- [INFORMATION SHOWN]:
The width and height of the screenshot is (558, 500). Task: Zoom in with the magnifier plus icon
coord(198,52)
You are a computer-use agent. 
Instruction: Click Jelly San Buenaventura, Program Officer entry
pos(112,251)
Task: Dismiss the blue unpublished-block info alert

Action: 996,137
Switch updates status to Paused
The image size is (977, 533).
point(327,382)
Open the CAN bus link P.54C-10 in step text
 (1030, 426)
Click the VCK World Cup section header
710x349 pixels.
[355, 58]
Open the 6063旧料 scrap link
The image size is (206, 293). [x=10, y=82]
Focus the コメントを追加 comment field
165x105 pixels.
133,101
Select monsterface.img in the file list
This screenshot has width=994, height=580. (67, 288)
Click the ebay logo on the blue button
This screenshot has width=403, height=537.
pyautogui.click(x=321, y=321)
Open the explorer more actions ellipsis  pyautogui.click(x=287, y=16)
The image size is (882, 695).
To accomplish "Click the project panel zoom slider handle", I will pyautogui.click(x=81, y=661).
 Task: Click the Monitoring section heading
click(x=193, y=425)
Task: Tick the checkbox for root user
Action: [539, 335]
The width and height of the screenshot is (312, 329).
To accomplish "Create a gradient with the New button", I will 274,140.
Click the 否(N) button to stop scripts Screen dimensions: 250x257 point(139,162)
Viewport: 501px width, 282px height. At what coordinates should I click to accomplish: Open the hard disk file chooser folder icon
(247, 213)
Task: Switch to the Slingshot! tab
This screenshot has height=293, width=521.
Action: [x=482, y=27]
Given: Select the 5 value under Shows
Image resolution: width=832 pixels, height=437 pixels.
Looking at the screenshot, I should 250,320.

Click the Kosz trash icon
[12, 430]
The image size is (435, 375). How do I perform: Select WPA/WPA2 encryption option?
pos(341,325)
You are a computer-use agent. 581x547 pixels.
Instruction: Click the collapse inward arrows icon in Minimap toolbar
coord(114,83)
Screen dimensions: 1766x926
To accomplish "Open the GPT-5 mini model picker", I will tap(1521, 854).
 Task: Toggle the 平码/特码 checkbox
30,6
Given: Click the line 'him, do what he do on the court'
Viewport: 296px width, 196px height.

- [WHAT TO PRODUCE]: Taking the records above line by line, count those that hold the word "Switch"; the number is the entire answer.

- [FINISHED EXERCISE]: 2